PROBLEM DESCRIPTION: Work through the entries below and show every line in which "agent" is found.
MATERIAL PROVIDED below:
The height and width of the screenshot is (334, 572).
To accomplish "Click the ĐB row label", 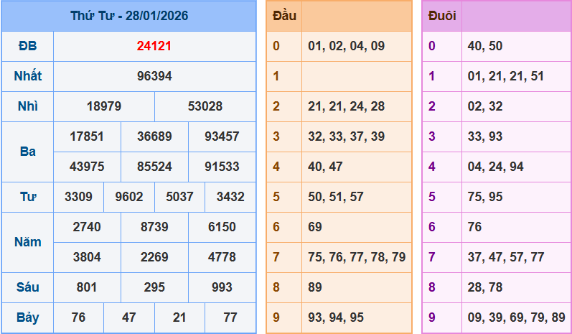I will click(x=27, y=46).
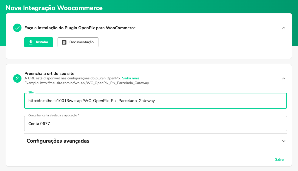Click the plugin installation step heading text
Viewport: 298px width, 171px height.
click(80, 28)
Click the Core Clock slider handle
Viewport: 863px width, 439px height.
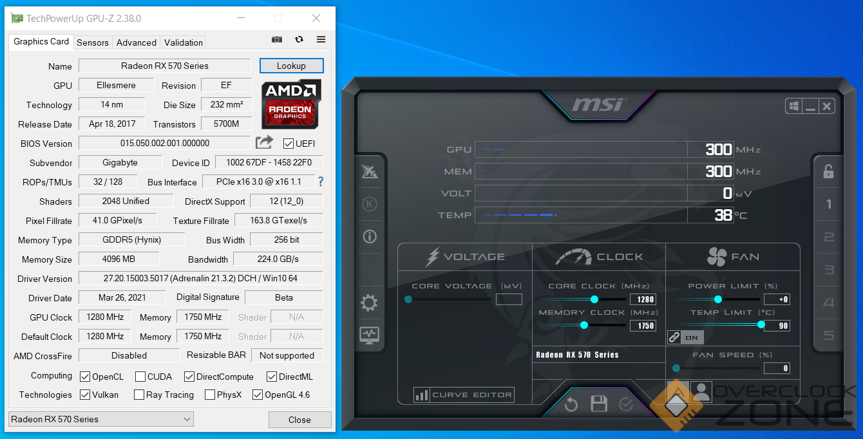click(594, 299)

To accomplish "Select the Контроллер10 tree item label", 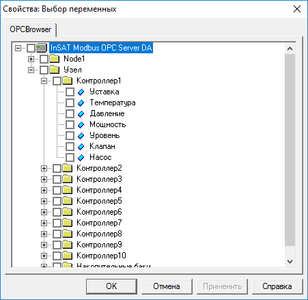I will [x=101, y=256].
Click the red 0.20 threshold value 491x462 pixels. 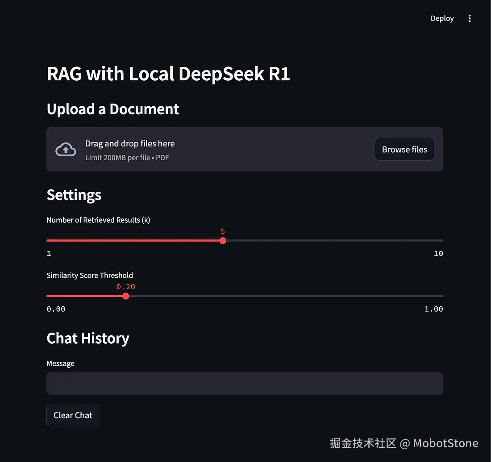pyautogui.click(x=126, y=287)
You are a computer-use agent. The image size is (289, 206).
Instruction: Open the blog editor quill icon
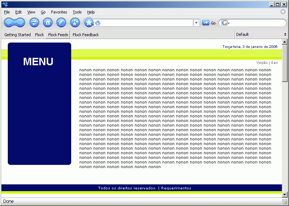(61, 23)
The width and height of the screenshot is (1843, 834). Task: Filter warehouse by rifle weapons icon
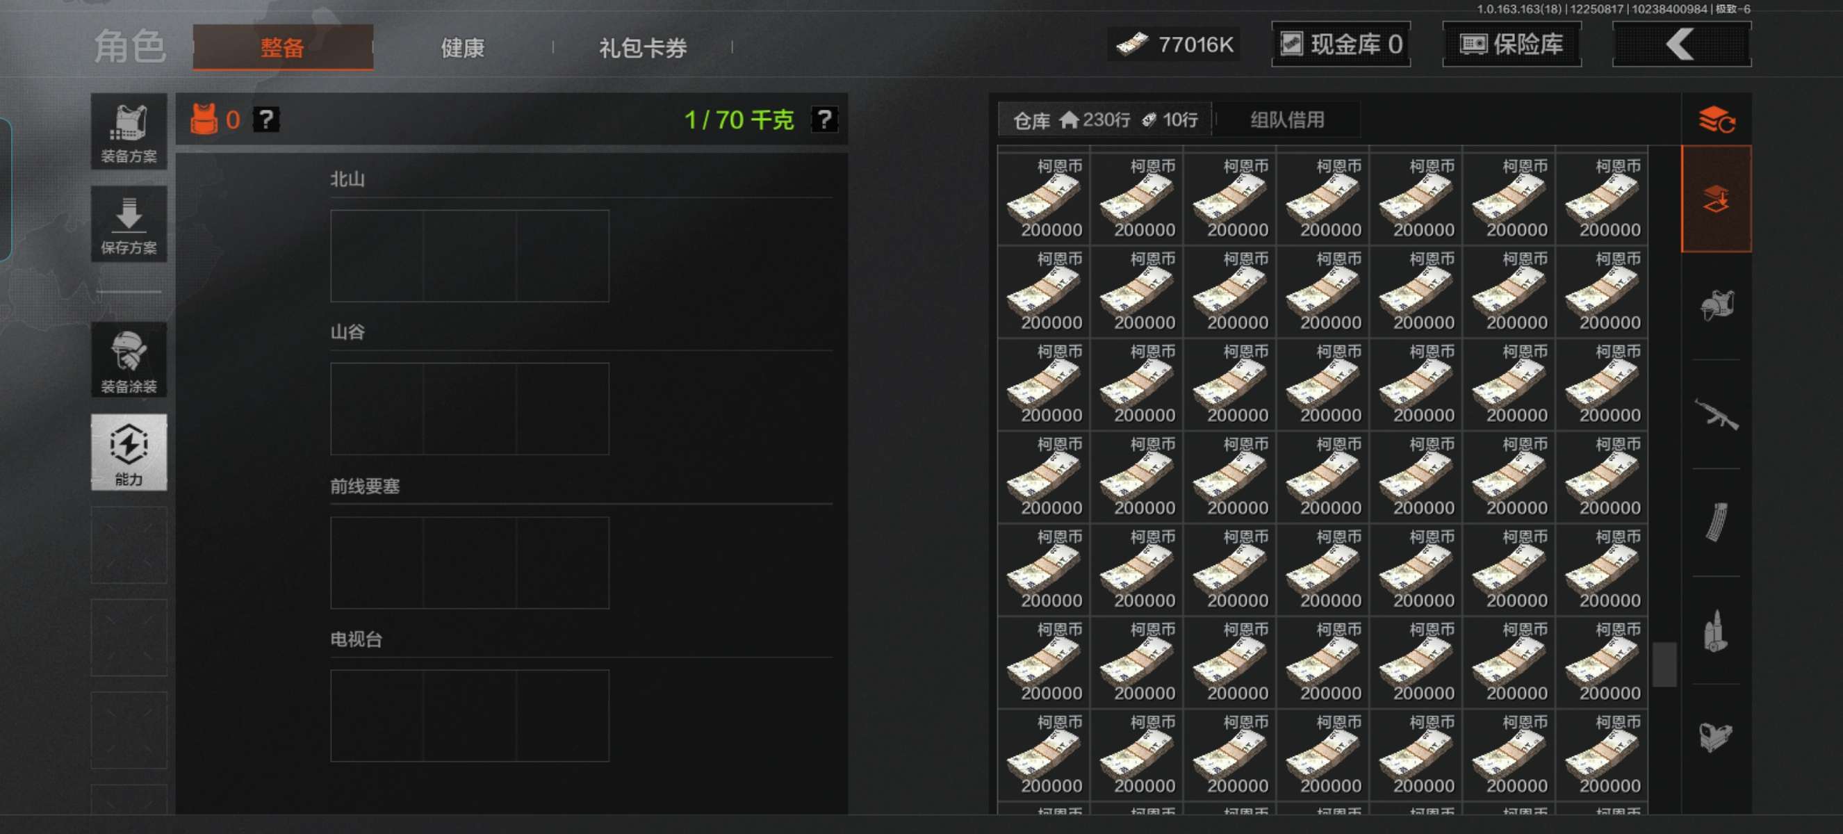pyautogui.click(x=1716, y=414)
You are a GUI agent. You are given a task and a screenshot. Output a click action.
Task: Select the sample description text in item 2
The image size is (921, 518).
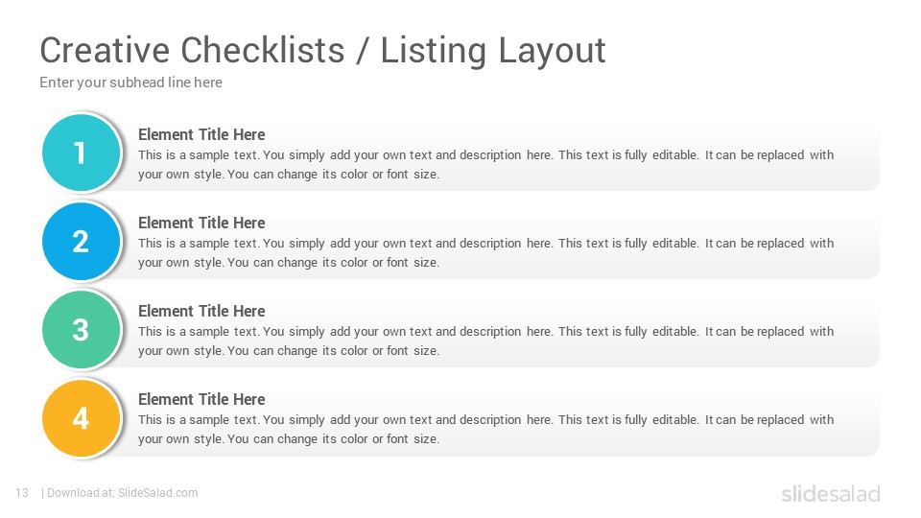coord(485,252)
End of MATERIAL PROVIDED.
RESPONSE TO THIS TASK:
You are a computer-use agent. The image size is (289, 206).
You are a GUI agent. You are given a task and a screenshot. Output a click action.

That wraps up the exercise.